● TAREAS POR HACER:
(a) En el texto sobre la película El Benny, ¿quién dirigió el largometraje de ficción de finales de la década de 1980 que nunca llegó a estrenarse?
(b) Retoma el texto sobre la película El Benny y continúalo a partir de su última oración.

● TEXTO PROPORCIONADO:
____
Jorge Luis Sánchez ha hecho en su ópera prima El Benny una película que contiene algunos de los momentos de cine más preciosos que hayamos visto en nuestro cine reciente. Quiero decir, de generación de atmósferas plásticas que redunden en espectáculo. Ello se entendió bien por los creadores, de cara a lo complejo del tipo de película que querían hacer: reconstrucción de época, cine musical, al tiempo que biografía apócrifa de una de las leyendas más públicas de la cultura cubana.
La historia de Bartolomé Moré, conocido popularmente como El Benny, ha sido por largo tiempo una papa caliente en manos de los realizadores de cine en Cuba. De hecho, un largometraje de ficción inspirado en su carrera musical, realizado a finales de la década de 1980 bajo la dirección de Constante Diego, no fue siquiera estrenado, debido a su calidad lamentable.
____
● ENTRADAS DEL CONJUNTO:
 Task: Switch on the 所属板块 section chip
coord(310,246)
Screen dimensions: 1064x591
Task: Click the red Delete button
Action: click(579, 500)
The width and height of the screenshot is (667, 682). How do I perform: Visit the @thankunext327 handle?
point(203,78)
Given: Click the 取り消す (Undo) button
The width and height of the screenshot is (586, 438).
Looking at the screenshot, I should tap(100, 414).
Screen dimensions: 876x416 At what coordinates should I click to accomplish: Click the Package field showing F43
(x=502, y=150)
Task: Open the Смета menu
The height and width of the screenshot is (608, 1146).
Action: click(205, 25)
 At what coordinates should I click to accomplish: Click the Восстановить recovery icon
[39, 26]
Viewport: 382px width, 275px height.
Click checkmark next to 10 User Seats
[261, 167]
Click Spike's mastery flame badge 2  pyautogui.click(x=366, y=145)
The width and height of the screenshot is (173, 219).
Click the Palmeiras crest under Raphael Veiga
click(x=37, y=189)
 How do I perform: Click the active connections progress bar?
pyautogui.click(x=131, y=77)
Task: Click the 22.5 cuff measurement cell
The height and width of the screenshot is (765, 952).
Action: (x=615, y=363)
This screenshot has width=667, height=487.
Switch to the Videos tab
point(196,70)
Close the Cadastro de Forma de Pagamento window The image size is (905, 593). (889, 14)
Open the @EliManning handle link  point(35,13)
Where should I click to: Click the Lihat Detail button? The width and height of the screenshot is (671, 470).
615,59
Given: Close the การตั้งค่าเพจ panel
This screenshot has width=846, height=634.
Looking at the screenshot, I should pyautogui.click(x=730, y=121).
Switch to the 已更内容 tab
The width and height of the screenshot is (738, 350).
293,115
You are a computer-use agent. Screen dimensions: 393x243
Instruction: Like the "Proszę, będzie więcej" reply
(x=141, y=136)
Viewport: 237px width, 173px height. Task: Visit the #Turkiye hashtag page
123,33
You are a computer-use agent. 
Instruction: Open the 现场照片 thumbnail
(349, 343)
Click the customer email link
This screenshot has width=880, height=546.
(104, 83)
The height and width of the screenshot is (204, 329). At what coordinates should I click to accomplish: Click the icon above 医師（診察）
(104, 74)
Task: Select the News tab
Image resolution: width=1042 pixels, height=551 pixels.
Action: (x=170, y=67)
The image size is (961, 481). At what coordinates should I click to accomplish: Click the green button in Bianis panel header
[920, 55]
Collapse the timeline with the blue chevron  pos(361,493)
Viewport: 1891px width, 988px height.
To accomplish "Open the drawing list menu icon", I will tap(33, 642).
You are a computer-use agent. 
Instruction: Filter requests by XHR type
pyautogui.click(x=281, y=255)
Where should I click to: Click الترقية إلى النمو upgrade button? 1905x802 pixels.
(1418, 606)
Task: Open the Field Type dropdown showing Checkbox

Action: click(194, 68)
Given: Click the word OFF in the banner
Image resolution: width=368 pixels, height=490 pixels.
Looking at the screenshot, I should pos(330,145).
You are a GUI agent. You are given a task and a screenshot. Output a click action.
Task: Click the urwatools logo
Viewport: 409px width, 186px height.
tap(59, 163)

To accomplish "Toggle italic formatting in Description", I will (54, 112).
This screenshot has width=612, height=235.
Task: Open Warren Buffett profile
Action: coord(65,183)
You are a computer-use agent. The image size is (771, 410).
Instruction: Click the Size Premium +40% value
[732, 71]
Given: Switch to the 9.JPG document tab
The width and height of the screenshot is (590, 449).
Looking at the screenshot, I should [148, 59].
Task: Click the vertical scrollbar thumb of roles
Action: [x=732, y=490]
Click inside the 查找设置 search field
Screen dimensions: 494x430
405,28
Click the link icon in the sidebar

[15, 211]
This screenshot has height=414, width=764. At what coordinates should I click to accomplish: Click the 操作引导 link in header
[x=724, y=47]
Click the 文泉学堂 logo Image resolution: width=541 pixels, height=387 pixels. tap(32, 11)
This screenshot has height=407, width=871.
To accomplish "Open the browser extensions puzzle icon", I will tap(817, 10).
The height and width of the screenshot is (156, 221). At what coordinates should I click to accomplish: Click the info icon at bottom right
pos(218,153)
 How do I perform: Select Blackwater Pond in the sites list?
____
● RESPUESTAS NUMERADAS:
(a) Constante Diego.

(b)
¿Las razones? Lo huidizo y multidimensional de una personalidad que no por célebre escapó de sus marcas de origen marginal, cuya carrera musical rebasa los marcos tradicionales (era autodidacta, pero fue un renovador del concepto de agrupación de música popular cubana bailable, al adoptar el modelo de jazz band), así como al carácter nada ortodoxo de una vida ligada a la bohemia, la irresponsabilidad y al goce de los instintos. Pero, acaso la razón más decisiva fuese la incapacidad del cine cubano para hilvanar hasta la fecha una biografía políticamente correcta de un individuo demasiado incómodo para la mirada canónica e instrumental que se ha querido de la gestión de la cultura cubana.
Y no es que Jorge Luis Sánchez se oriente solamente hacia los aspectos más controversiales de la personalidad de Moré, sino que, aparte de incluirlos, se coloca a una distancia suficiente como para evitar los parentescos visibles. No por gusto se insiste en que la película se ha basado en acontecimientos y personajes reales para recrearlos. Esa cualidad reconstructiva permite a El Benny fabular a su antojo, navegar con libertad en la biografía de un hombre demasiado conocido y evocado en Cuba y fuera de ella. En verdad, la película se cuida de aspectos de la “biografía oficial”, y opera entonces sobre personajes que encarnan caracteres dramáticos.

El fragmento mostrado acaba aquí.